The panel said at the time that the new guidance would take effect immediately and apply to pending and future gas projects. The panel voted unanimously Thursday to step back from that commitment, which is now labeled as a draft and would apply only to projects filed after FERC finalizes the policy statements. The commission said it will seek further public comment before making a final decision.

In a related development, FERC approved three natural gas projects that have been pending before the panel for months. Two of the projects will expand gas production in the U.S. Gulf Coast, while the third is located in New York State. One of the projects will connect with an export terminal in Louisiana for liquefied natural gas, or LNG.

President Joe Biden has pledged to cut in half planet-warming emissions from fossil fuels such as oil and gas by 2030, but the Ukraine war has upended that focus as the administration takes steps to rein in rising energy costs and promote natural gas exports to Europe.

The U.S. sharply increased gas exports in the runup to the war and is looking for ways to “surge” LNG supplies to the European Union to help reduce its dependence on Russian gas, said Jake Sullivan, Biden’s national security adviser.

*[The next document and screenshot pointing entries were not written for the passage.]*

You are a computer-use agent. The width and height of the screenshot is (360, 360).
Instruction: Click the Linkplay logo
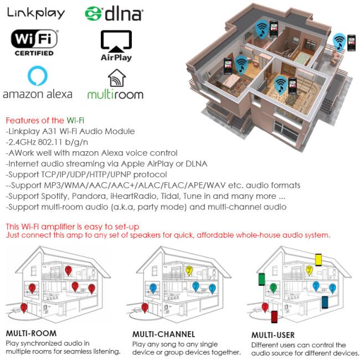click(36, 13)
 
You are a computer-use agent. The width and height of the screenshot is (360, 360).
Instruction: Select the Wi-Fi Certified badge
click(34, 43)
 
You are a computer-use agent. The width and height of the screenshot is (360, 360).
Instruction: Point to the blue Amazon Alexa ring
click(38, 76)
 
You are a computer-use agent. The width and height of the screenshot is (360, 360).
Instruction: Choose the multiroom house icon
click(117, 78)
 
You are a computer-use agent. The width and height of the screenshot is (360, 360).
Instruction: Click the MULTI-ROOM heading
click(31, 333)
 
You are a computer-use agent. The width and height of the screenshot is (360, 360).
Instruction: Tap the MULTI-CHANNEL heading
click(164, 334)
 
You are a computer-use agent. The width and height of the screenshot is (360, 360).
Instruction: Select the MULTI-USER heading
click(273, 335)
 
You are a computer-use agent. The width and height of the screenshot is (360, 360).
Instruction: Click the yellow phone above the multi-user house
click(318, 260)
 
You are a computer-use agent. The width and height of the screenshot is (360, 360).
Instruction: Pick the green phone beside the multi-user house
click(262, 279)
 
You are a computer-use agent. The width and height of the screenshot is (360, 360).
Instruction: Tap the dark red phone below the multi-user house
click(274, 317)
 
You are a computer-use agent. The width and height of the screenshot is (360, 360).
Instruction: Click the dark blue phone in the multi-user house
click(325, 302)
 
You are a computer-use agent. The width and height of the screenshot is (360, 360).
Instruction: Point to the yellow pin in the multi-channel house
click(189, 271)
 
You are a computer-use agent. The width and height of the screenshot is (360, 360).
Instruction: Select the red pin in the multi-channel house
click(145, 308)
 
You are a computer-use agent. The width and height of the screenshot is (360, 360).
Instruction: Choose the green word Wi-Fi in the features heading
click(75, 120)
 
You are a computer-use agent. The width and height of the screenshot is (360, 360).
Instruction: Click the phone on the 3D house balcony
click(352, 43)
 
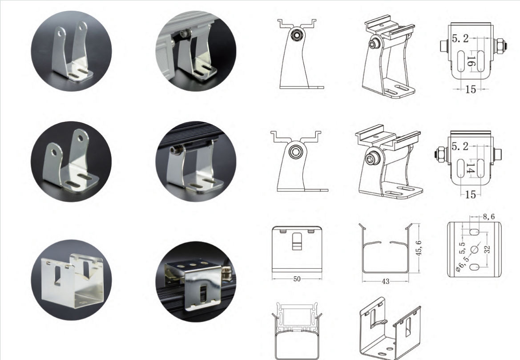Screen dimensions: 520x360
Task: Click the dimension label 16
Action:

The EU imports 90% of the natural gas used to generate electricity, heat homes and supply industry, with Russia supplying almost 40% of EU gas and a quarter of its oil.

The American Gas Association said FERC’s action to delay the climate policy was “encouraging,” adding that without changes, the plan would “actively discourage the development of pipeline infrastructure, reduce reliability and raise consumer costs.” The industry group filed a legal challenge to the climate plan last week.

Wyoming Sen. John Barrasso, the top Republican on the Senate energy panel, said FERC “must go back to the drawing board and start over on these harmful proposals.″

But Kelly Sheehan, senior director of the Sierra Club’s energy campaigns, said the draft policy was a small step toward meeting the commission’s legal requirements to protect the environment and guard against climate change.

“The fossil fuel industry and the politicians they finance are pitching a fit because they’re worried FERC’s modest proposed policy changes might mean they no longer have free rein to build as many polluting pipelines as they want, with no regard for the impacts on communities or the climate,″ Sheehan said.

The commission’s approval of three fracked-gas pipelines Thursday “makes it painfully clear that FERC has not changed course,″ Sheehan added.

Former FERC Chairman Neil Chatterjee, a Republican who supported a compromise proposal on climate change last year, decried the panel’s actions.

“Today’s result exposes that ferc is now a political body more than a quasi-judicial one,” he wrote Thursday on Twitter. “Should more emphasis be placed on ‘lobbying’ commissioners than focusing on arguments in (court) pleadings?”

Chatterjee, a former McConnell aide who was elevated to chairman by former President Donald Trump and later demoted by Trump, called the panel’s decision to delay the climate rule “a big-time win” for pipeline companies. Any company considering a natural gas project “should expedite and move forward ASAP before the commission finalizes the statements,” he wrote.